O deputado estadual Cláudio Caiado (PSD) protocolou um projeto de lei na Assembleia Legislativa do Rio (Alerj) para ampliar o monitoramento e a transparência de operações aéreas em áreas urbanas. A proposta foi enviada após o acidente entre dois helicópteros no Recreio dos Bandeirantes, que resultou na morte de seis pessoas no último domingo (14).

O projeto a ser analisado pela Alerj estipula sanções administrativas para o descumprimento de normas, com punições que passam por advertência, multa e suspensão de convênios com o Estado.

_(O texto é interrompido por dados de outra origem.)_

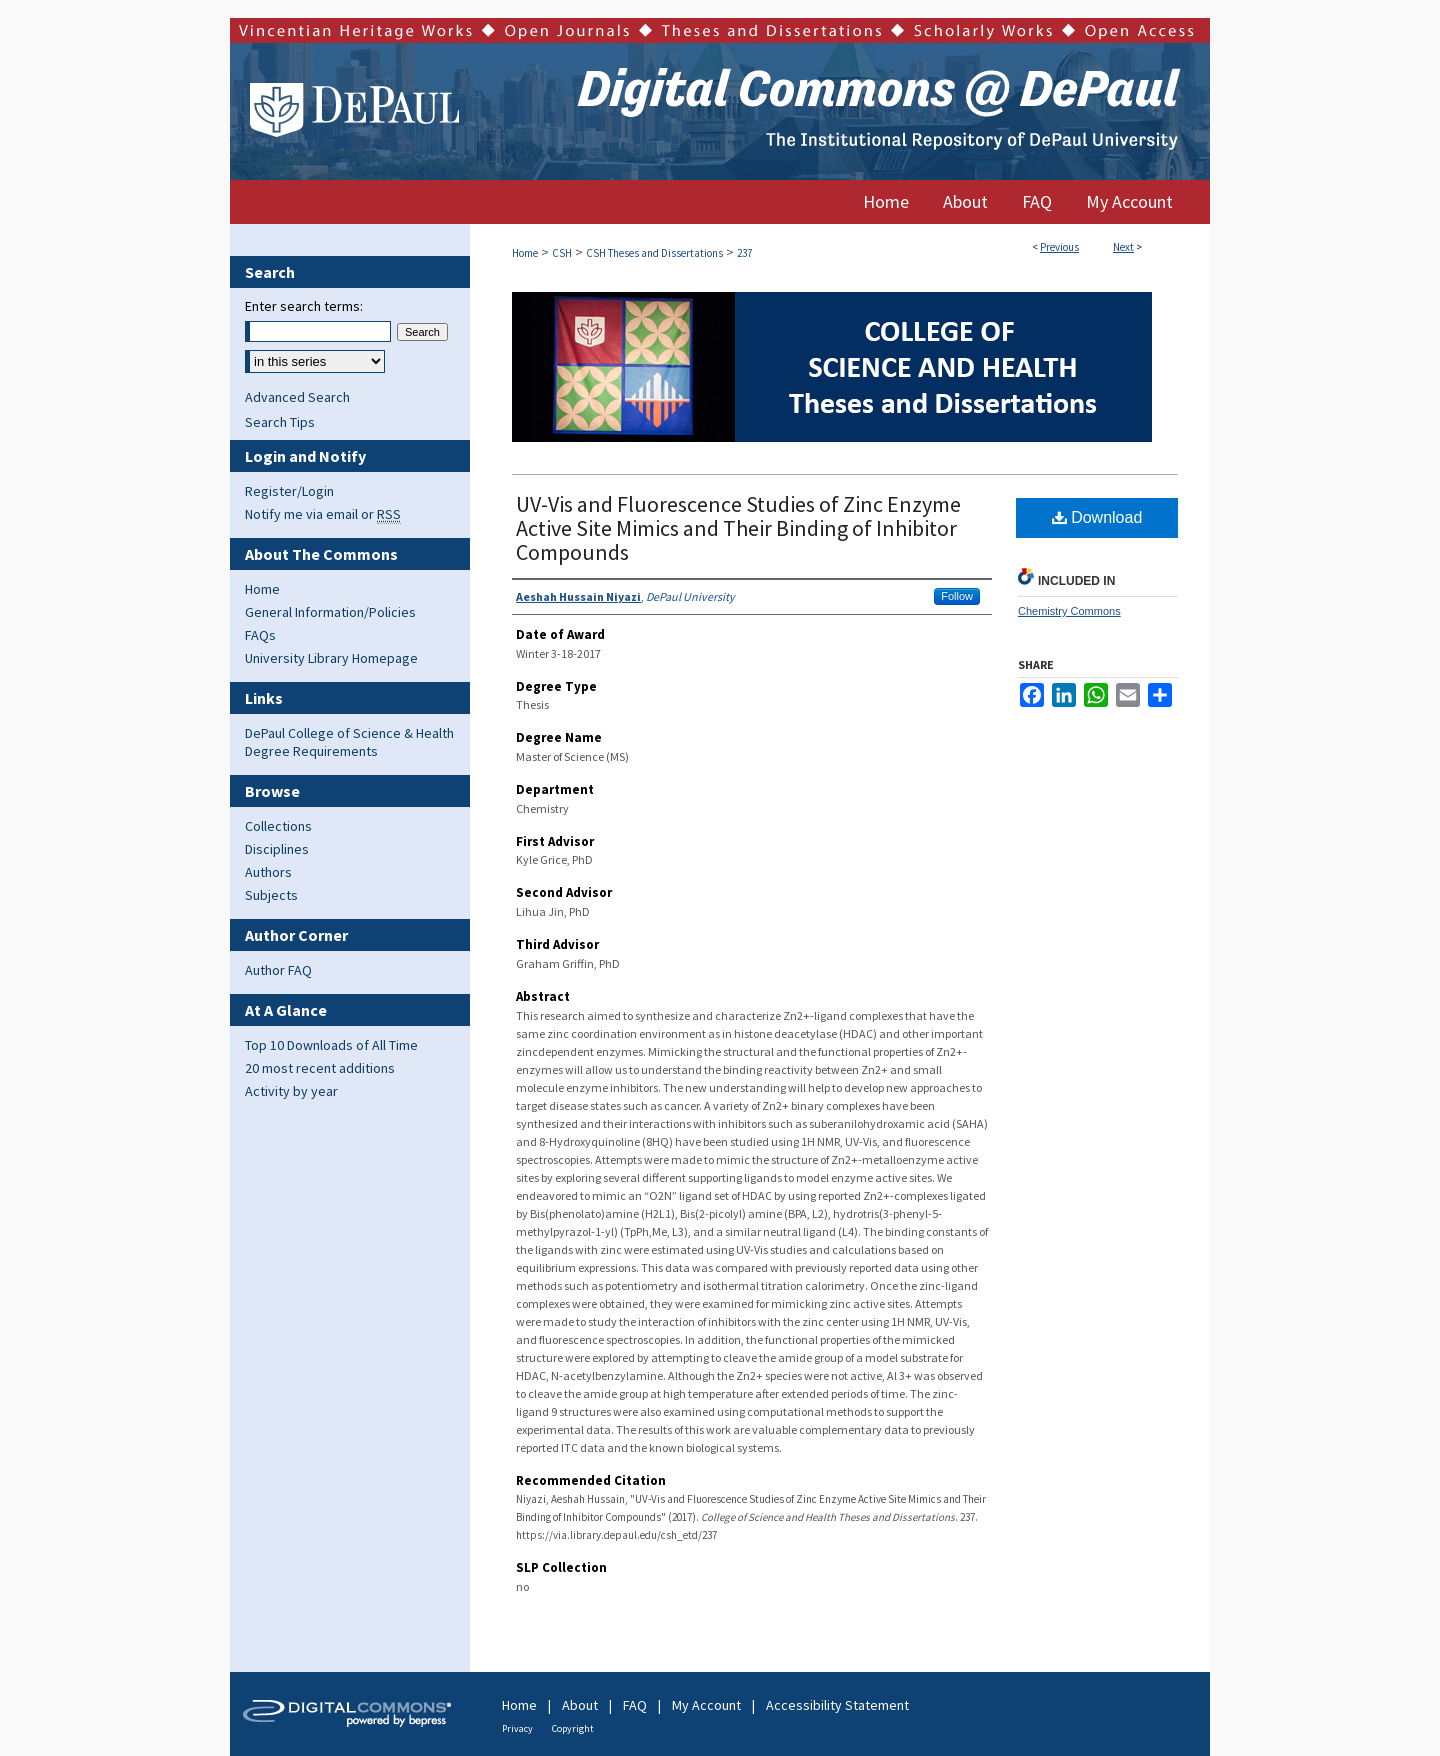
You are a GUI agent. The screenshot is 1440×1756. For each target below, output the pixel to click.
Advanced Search (297, 397)
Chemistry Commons (1069, 611)
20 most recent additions (320, 1068)
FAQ (635, 1705)
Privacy (517, 1728)
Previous (1059, 247)
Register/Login (289, 491)
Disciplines (277, 849)
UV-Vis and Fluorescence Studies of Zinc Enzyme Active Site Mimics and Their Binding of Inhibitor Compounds (738, 528)
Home (525, 253)
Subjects (271, 895)
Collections (278, 826)
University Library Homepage (331, 658)
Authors (268, 872)
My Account (706, 1705)
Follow (957, 596)
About (580, 1705)
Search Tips (280, 422)
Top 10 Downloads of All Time (331, 1045)
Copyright (573, 1728)
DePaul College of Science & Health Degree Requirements (349, 742)
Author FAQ (278, 970)
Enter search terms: (304, 306)
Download (1097, 517)
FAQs (260, 635)
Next (1123, 247)
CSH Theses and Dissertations (654, 253)
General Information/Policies (330, 612)
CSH (562, 253)
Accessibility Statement (837, 1705)
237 (744, 253)
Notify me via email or (323, 514)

A medida também obrigaria o uso contínuo do transponder, aparelho que transmite a localização da aeronave em tempo real, para facilitar a identificação de voos irregulares.

De acordo com o vereador, o projeto respeita as competências federais sobre o espaço aéreo e foca em parcerias institucionais para combater irregularidades nos voos.

“A tragédia recente envolvendo aeronaves na cidade reforça a necessidade de aperfeiçoar os mecanismos de acompanhamento das operações aéreas, sempre com foco na proteção da vida, na segurança da população e na prevenção de novos acidentes. Esse é o nosso objetivo com o projeto”, disse Caiado.

Projeto enviado à Alerj propõe canal de denúncias

O plano prevê a integração de imagens de segurança de condomínios próximos a aeródromos e helipontos aos sistemas de vigilância estaduais, como o Civitas e o 190 Integrado.

Além disso, caso aprovada, a medida prevê a criação de uma plataforma virtual e telefônica para que a população envie denúncias, fotos e vídeos sobre manobras perigosas. A proposta também determina a publicação anual do Relatório Estadual de Segurança das Operações Aéreas com estatísticas de acidentes e dados de voos em baixa altitude.

34% dos voos na região desrespeitaram a altitude mínima

Duas semanas antes da ocorrência, Caiado e Hugo Leal (PSD) enviaram ofícios com pedidos de fiscalização à Anac e ao Decea devido a relatos históricos de moradores sobre voos imprudentes nas regiões da Barra da Tijuca e do Recreio.

Dados divulgados pelo Decea apontam que 34% dos voos com origem ou destino no Aeroporto de Jacarepaguá desrespeitaram a altitude mínima exigida. Esse índice de descumprimento foi detectado por um sistema de monitoramento de trajetórias implementado no final de 2025, fruto de cobranças anteriores da bancada parlamentar.